>>>>

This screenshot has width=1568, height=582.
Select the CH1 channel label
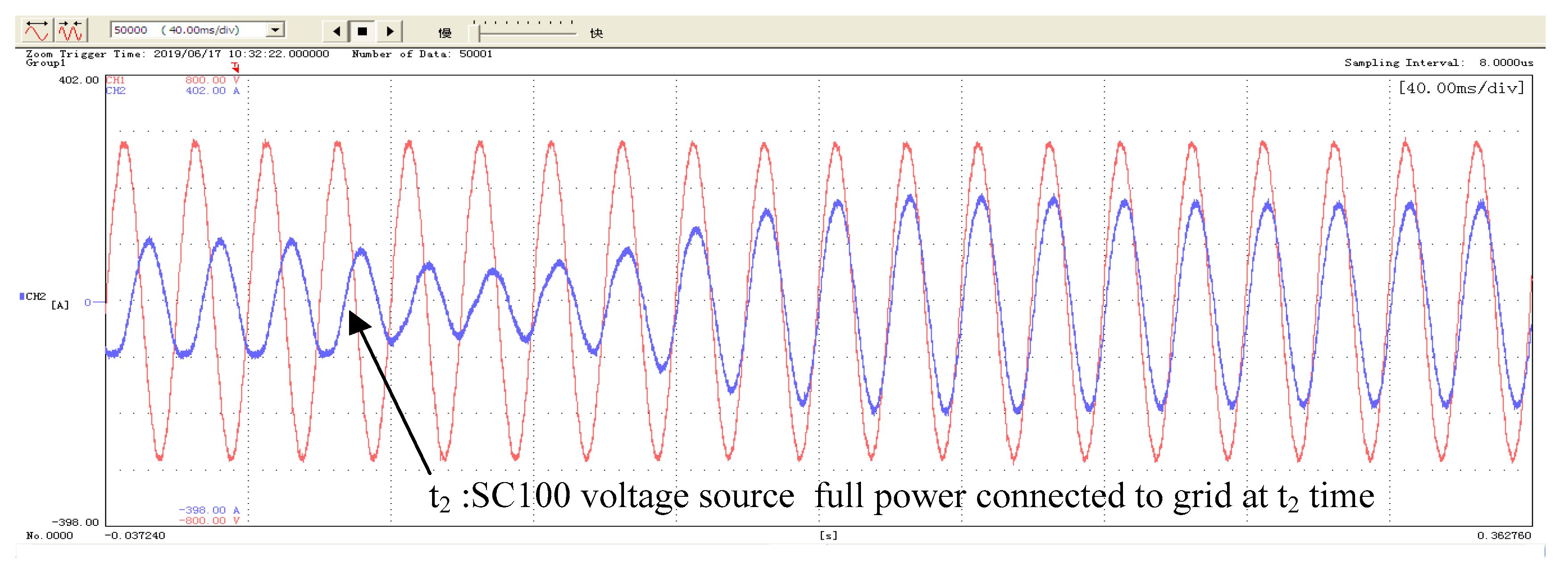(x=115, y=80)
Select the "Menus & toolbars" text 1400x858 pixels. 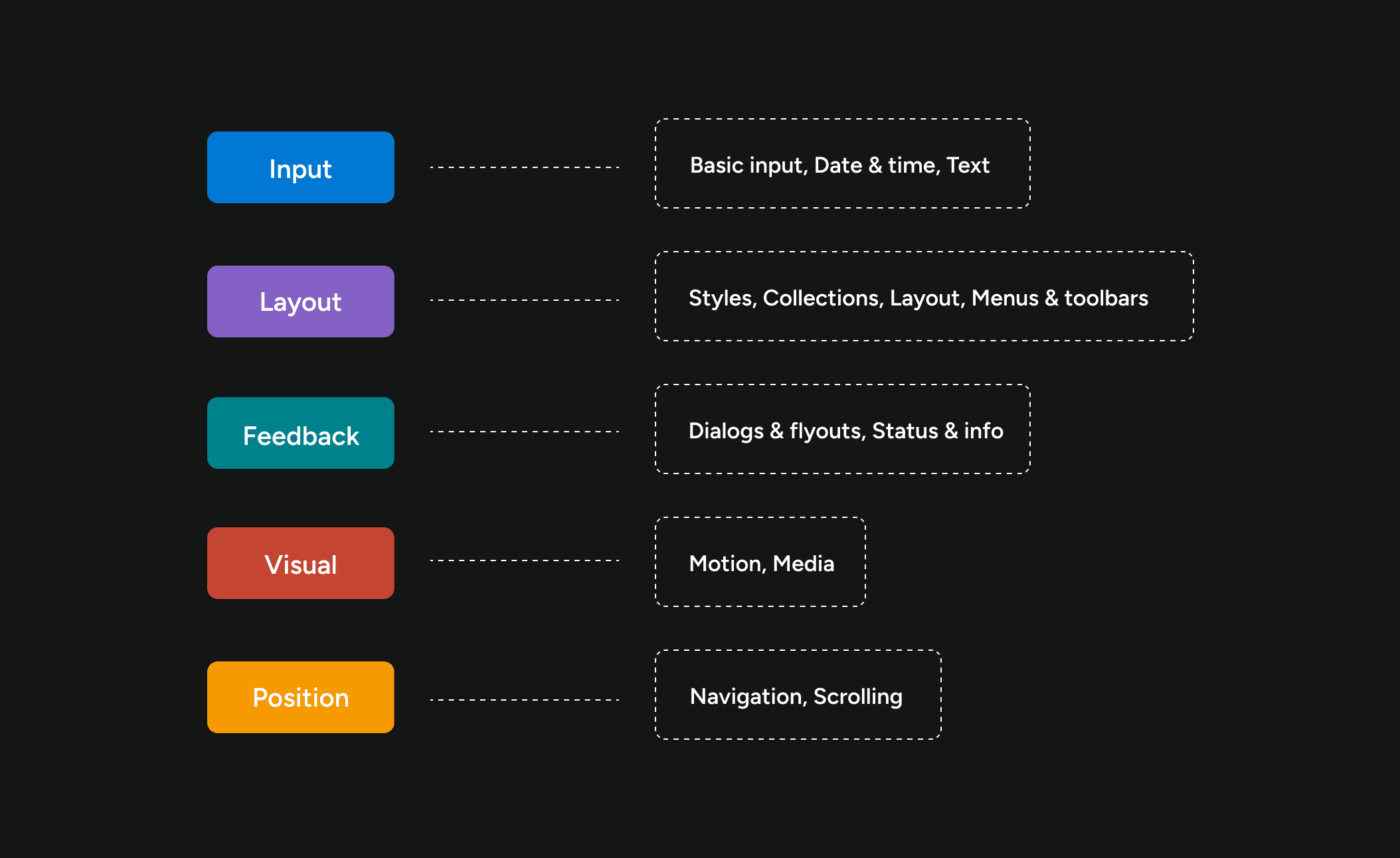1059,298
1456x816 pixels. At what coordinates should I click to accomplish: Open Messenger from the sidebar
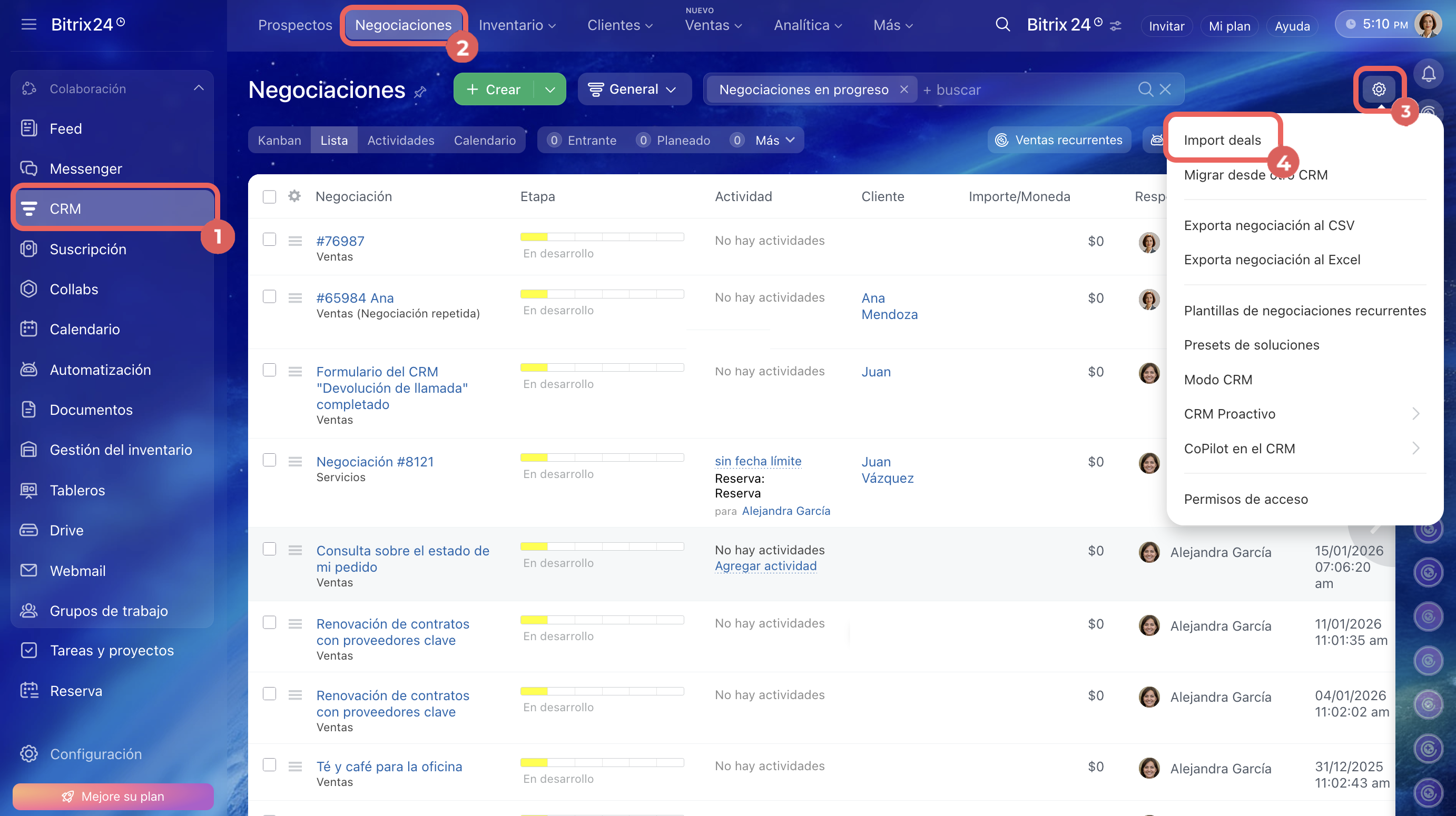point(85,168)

<<<<

### TASK REQUIREMENTS:
Give back, word for word, the lines from the one containing "1456x816 pixels. At" through the last line of the listing above; include both ends and exclude the pictures.

### OUTPUT FOR THIS EXERCISE:
1456x816 pixels. At what coordinates should I click to accomplish: Open Messenger from the sidebar
point(85,168)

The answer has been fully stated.